Maybe if pioneers had had internet, they wouldn't have gone extinct…because pioneer women could have totally blogged about their lives while they were canning.
Don't get me wrong, I LOVE all our homemade organic food, and I don't usually complain, because then I get people who look at me all judgy and go, "So…is it that you can't afford to buy organic food at the store, you peasant?", and I'm like, "No.  You totally don't get it."  (It's that I don't appreciate paying 5 TIMES AS MUCH AS NONORGANIC, for food that I can make myself, at home.  But then…what's my time worth?  It's like a circle…) So, ok--yes, I shouldn't complain.  It's lovely food and completely healthy and delicious, and usually every bite of it came from our land, which you can't put a price on.  But I do see why the pioneers all sort of died out when they invented SUPERMARKETS where you just go, oh, that looks yummy.  I'll buy THAT.  Then you just…take it home and eat it.  But then things got…unhealthy, (which may also be why they died out)…and you realize a garden is really a great investment after all, and then you're back in the kitchen like a pioneer.   There's that circle again…

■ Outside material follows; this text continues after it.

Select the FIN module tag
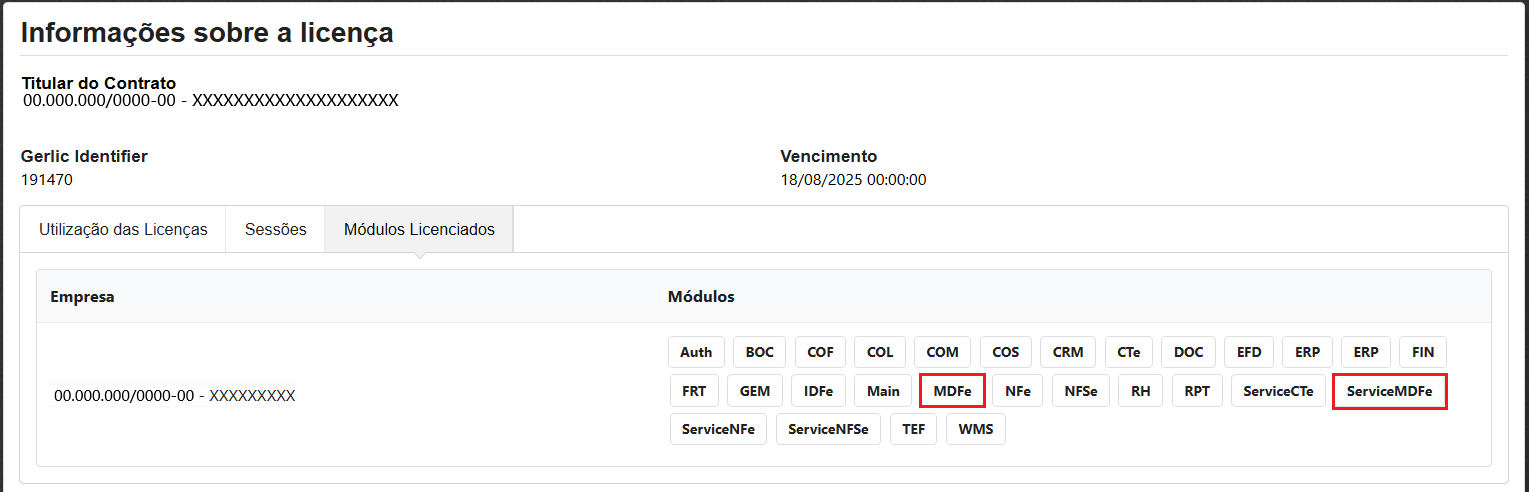This screenshot has height=492, width=1529. click(x=1423, y=352)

So, right now, my life is a constant balance between the love of being all "Yay, I made all our food! Bring on the snow days!" and the feeling of "Oh my GOSH I really AM barefoot in the kitchen.  At midnight".  At least I didn't do it while I was pregnant…back then I just worked 40 hours a week at a full-time job.  (*frowning*  Wait, that seems backwards.  Nevermind.)

With any luck, I'll be done just in time to hurry up and knit some mittens for Christmas gifts or something, right before we sit down to tomato soup, chili, and tomato juice, with chips and salsa, for Christmas dinner.